Why the best startups are smart dangerous
Published:2015-10-09 Clicks:1072
For a venture-backed technology startup like my company, Iodine, the clock starts ticking on day one — and every day after that is a race to grow fast enough to buy some more time.
The best way to achieve that fast growth is to build something people love so much they tell everyone they know about it — turning users into disciples. This sounds obvious, but it’s a high bar. To breed disciples, your new thing can’t be merely better than the status quo; it needs to be so great that it is sought out over the old, familiar thing. To do that, your new thing must be more than provocative; it must be dangerous.
Dangerous doesn’t mean you need to build a risky product, as in risky for potential customers to use. Rather, it means being transgressive, upending the way people were living their lives previously. It means delivering an experience in a way that more cautious folk would consider verboten.
Many successful companies have thrived by crossing into dangerous territory. Facebook has time and again pushed the boundaries on privacy, in the interest of building more connections for its users (and more revenue opportunities for itself). And Uber, everybody’s favorite example of a no-holds-barred company these days, has willfully flouted local laws and regulations in its haste to conquer new cities and countries.
At Iodine, we set our sights on doing something dangerous. This is partly because we’re working in health care, an industry riven with inefficiencies. Up to one-third of health care spending is wasted, in overutilization, fraud, and errors. In a $3 trillion industry, that’s a big incentive to ignore conventional wisdom and do something radical.
But doing something dangerous in medicine is fraught, because there are rules and regulators at every turn, like HIPAA and the FDA. The strictures are there for good reason: Lives are at stake, after all, and medicine is nothing if not complicated. It’d be plenty easy to rush into health care with the fine intention of fixing a broken system, but with no sense of how difficult it is to understand what you’re trying to fix. We’ve seen other startups rush out promising cloud-based products for hospitals or insurers without realizing that health care companies are loath to let their data migrate onto a startup’s cloud platform. There’s a fine line between doing something dangerous and doing something stupid — and we’re trying to stay away from stupid.

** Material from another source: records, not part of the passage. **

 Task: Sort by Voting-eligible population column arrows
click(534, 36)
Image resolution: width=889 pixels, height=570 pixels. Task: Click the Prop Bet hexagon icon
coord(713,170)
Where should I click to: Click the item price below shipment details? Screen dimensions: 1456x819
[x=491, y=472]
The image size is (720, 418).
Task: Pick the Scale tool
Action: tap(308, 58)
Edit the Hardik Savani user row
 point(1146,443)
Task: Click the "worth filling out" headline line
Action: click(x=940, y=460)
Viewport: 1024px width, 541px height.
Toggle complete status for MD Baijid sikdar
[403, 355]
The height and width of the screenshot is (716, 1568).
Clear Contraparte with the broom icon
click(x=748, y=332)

Nonetheless, Iodine is doing a couple of things that could make some in the industry uncomfortable. We’re soliciting thousands of reviews from patients about their experiences with medications and treatments, bringing true consumerism to medicine. That’s unsettling to those whose products or services might be judged. We’re also letting users personalize their treatment regimens, making it easier for people to find what works best for them — stopping short of the regulatory ban on giving medical advice without a license. (There’s no ban on providing medical information, even if it’s highly personalized.)
The new mobile product we’re building might be the most brassy thing we’ve done yet; I can’t say too much, but it turns people’s experience with a medication into an algorithm that helps them decide (with their doctor) if it’s working. We’re itching to see whether they find it transcendent, or too much.
Of course, the reason we’re willing to take this risk is that there’s little to lose. The clock is ticking, and we have to do something big enough to merit more investment. You could call our strategy embracing danger, cautiously. After all, doing something dangerous is easy. Doing something dangerous and smart is hard.